As we expected, the drugY is prescribed to the new patient. This shows that our new model presribed well enough to new patients.
Now let's look at the relationship between our model's predictions and the input features. The correlation graphs between each feature and drug type are as follows.
- drugC and drugA are not taken by the children and teenager, whose ages are between 0 and 19.
- drugA is taken only by the younger than 50 years old.
- drugB is taken only by the older than 50 years old.
- DrugY is taken by all ages.
- Male people got drugA, drugB and drugC more than female people did.
- Female people got DrugY and drugX more than male people did.
- Just by this, 'sex' becomes quite appropriate feature for classification compared to beginning.
- drugA and drugB were given only to people with HIGH blood pressure.
- drugC was given to people with LOW blood pressure.
- drugX was Not given to people with HIGH blood pressure.
- Still, BP is an important feature for classification.
- People with Na_to_K ratio bigger than 20, got DrugY.

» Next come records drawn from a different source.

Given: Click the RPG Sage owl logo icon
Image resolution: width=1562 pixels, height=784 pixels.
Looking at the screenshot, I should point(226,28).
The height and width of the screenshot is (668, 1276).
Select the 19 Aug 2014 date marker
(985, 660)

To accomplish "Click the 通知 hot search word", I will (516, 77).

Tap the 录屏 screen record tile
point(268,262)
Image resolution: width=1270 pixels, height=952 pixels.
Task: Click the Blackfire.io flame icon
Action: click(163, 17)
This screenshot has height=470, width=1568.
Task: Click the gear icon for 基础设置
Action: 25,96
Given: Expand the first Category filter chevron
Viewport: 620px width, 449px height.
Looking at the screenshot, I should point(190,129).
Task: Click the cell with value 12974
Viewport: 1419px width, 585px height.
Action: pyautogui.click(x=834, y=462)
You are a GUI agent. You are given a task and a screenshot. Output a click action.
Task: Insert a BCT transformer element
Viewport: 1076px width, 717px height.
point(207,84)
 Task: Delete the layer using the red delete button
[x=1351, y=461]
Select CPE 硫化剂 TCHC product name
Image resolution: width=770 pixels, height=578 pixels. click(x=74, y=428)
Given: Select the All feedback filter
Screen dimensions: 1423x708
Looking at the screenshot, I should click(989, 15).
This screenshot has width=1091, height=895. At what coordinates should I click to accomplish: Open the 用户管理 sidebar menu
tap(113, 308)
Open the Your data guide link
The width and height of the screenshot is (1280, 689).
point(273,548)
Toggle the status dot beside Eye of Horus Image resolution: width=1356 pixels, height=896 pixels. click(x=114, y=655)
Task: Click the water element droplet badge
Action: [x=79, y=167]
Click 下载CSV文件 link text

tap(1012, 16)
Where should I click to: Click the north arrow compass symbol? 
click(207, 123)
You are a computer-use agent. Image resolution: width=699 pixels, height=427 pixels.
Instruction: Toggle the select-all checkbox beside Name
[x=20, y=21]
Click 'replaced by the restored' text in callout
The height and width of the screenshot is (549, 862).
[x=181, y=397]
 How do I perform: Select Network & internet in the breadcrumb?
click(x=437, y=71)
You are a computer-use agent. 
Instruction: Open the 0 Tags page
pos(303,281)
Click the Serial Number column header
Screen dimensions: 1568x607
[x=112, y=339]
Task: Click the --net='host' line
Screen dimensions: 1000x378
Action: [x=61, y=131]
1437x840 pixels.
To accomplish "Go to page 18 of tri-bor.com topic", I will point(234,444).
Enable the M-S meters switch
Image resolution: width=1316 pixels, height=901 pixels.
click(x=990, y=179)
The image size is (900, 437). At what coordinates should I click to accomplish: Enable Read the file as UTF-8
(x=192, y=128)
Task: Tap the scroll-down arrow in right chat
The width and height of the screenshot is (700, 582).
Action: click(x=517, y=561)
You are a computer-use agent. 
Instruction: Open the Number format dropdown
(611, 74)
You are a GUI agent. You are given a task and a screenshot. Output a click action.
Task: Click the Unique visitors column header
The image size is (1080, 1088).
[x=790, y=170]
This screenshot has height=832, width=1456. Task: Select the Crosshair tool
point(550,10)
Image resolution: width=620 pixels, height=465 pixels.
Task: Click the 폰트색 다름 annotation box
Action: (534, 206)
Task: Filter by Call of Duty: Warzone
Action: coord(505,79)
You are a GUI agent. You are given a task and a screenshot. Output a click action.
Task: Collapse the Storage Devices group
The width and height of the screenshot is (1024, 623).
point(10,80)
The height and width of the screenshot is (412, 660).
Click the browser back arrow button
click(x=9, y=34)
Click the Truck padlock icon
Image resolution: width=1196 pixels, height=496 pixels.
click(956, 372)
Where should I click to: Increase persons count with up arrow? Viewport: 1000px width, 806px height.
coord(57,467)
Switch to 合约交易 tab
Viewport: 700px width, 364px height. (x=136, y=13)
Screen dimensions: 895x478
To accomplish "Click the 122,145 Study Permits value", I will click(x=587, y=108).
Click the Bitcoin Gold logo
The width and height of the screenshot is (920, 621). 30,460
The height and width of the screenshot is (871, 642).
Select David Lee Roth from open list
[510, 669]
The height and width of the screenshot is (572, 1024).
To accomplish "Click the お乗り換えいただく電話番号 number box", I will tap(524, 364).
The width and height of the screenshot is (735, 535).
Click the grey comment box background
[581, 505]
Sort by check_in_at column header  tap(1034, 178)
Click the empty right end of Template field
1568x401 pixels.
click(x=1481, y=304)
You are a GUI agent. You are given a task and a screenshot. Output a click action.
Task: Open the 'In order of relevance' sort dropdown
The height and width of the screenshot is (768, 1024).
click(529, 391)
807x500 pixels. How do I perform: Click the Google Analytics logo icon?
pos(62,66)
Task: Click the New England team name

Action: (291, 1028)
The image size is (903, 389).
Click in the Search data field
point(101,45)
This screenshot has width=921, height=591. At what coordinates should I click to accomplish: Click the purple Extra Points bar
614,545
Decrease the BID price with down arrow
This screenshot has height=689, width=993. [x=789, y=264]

- Still, Na to K is an important feature for DrugY classification.
- drugC was only given to people with HIGH cholesterol.
- Cholesterol is an important feature to classify drugC.
- Compared to the beginning, drugA and drugB is almost given to the people who have Normal cholesterol.
- Therefore, drugA and drugB become an important feature to classify drugA and drugB.
As shown below, 9 misclassifications occurred for a total of 60 test sets.
Then, let’s see the feature distributions of misclassified data.
There was no significant difference between the misclassified data, and the predicted result values did not show any obvious tendencies. One notable point was that Na_to_K 10-20 took a substantial proportion. This seems to be due to the ambiguity that can be classified into all drug types if they belong to this group. Also, people who should have been prescribed DrugY were likely to be misclassified, which is suspected to be due to the universal range of data. Therefore, the cause of the misclassified data is thought to be the ambiguity of classifying boundary values.